BEGIN Excerpted passage

- Born: Parveen Rizvi 14 June 1958 (age 68) Karachi, Pakistan
- Occupations: Film director; Actress;
- Years active: 1969 – present
- Spouse(s): Naveed Akbar Butt (divorced) Humayun Qureshi (divorced)
- Children: 3
- Parent(s): Tayyab Hussain Rizvi (father) Mehtab Rizvi (mother)
- Relatives: See Khan family Kaveeta (sister) Raza Ali Rizvi (brother) Hina Rizvi (sister) Jiah Khan (niece)
- Awards: Nigar Award Best Director 1998 Nikah 1978 Mutthi Bhar Chawal Best Actress 1978 Mutthi Bhar Chawal Special Award 1976 Society Girl 1983 Sona Chandi Best Supporting Actress 1971 Yeh Aman 1984 Naam Mera Badnaam
- Honours: Pride of Performance (2023)

= Sangeeta (Pakistani actress) =

Pakistani actress

Parveen Rizvi, better known as Sangeeta, (born 14 June 1958) is a Pakistani film actress, filmmaker and director of television drama serials.

END Excerpted passage

-- Task requirements --
(A) According to the Sangeeta profile, what honor did she receive in 2023?
(B) Using the Sangeeta profile, decide whether each statement agrees with it: (i) Her birth name is Parveen Rizvi. (ii) Jiah Khan is her sister. (iii) She has two children.

BEGIN Provided data

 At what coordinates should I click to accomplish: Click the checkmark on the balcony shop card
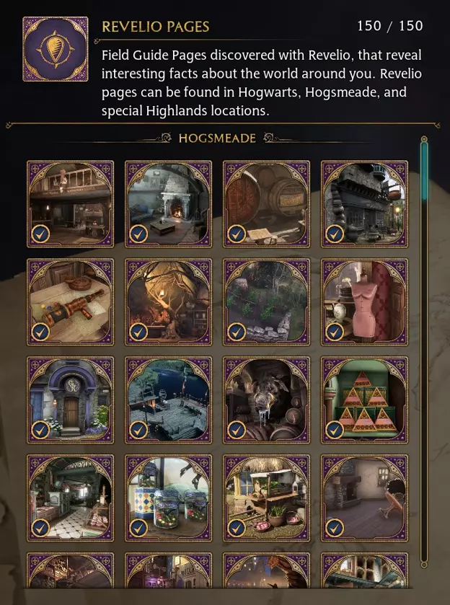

END Provided data

-- Results by task --
(A) Pride of Performance

(B)
(i) Yes: "Parveen Rizvi, better known as Sangeeta"
(ii) No: "Jiah Khan (niece)"
(iii) No: "Children: 3"